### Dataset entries
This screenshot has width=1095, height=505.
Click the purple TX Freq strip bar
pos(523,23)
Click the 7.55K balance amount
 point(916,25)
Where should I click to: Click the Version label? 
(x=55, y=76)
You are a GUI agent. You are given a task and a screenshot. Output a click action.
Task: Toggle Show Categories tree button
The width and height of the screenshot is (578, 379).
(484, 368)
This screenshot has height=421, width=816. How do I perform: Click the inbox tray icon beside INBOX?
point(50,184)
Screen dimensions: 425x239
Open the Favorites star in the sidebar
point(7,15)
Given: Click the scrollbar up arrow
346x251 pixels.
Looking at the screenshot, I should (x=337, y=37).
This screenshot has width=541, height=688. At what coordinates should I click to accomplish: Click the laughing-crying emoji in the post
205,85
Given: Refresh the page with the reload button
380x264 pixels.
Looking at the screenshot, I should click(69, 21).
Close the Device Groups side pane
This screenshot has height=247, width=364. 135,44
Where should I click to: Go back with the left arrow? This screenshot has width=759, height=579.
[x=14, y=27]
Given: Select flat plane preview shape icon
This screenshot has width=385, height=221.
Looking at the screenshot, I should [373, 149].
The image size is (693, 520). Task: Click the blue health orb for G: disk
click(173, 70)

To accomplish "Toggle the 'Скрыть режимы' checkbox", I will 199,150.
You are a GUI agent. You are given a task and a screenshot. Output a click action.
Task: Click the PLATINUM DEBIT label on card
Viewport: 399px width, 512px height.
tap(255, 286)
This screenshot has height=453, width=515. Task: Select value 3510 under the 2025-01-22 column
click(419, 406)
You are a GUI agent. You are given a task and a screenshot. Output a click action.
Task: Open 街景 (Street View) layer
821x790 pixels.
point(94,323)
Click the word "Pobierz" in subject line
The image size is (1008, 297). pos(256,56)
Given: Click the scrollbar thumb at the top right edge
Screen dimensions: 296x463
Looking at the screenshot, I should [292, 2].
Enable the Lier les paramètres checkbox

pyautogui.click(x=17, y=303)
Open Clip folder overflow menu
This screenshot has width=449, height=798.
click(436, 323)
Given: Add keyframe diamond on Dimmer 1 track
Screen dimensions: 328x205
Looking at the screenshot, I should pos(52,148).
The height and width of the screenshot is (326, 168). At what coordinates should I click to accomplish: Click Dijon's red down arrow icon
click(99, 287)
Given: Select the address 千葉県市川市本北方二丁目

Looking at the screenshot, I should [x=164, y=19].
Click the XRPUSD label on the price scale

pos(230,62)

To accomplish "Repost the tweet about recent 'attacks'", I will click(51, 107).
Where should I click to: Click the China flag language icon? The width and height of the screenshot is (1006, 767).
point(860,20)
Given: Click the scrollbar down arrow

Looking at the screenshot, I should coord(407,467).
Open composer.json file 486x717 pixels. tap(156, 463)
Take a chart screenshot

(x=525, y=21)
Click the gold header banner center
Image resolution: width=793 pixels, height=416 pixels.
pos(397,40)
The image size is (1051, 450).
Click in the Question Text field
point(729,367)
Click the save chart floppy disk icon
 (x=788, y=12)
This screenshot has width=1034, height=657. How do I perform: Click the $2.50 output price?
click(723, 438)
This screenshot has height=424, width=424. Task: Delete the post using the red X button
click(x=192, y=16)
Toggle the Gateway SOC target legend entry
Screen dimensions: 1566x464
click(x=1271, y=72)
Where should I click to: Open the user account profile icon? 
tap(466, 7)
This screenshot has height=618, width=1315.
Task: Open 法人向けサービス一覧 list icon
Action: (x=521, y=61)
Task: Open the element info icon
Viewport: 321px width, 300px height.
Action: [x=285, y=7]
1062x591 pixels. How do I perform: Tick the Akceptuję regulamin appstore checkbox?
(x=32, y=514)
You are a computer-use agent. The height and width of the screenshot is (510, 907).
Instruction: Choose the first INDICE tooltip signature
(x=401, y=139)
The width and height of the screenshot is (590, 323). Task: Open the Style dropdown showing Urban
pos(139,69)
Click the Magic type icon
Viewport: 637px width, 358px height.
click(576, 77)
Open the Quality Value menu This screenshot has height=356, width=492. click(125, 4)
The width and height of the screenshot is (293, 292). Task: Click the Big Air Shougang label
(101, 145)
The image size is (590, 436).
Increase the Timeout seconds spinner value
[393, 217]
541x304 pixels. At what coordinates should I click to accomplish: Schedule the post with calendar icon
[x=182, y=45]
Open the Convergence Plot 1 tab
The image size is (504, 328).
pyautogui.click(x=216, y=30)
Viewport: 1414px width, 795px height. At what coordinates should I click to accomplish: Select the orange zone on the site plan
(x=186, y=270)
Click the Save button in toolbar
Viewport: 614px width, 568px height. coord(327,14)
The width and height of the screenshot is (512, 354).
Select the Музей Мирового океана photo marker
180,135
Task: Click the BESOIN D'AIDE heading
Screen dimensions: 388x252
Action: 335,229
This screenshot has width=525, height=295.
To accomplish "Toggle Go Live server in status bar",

### YOUR TASK
Go through the data above and tally every line that includes "Toggle". State only the total.

### ANSWER BOX
4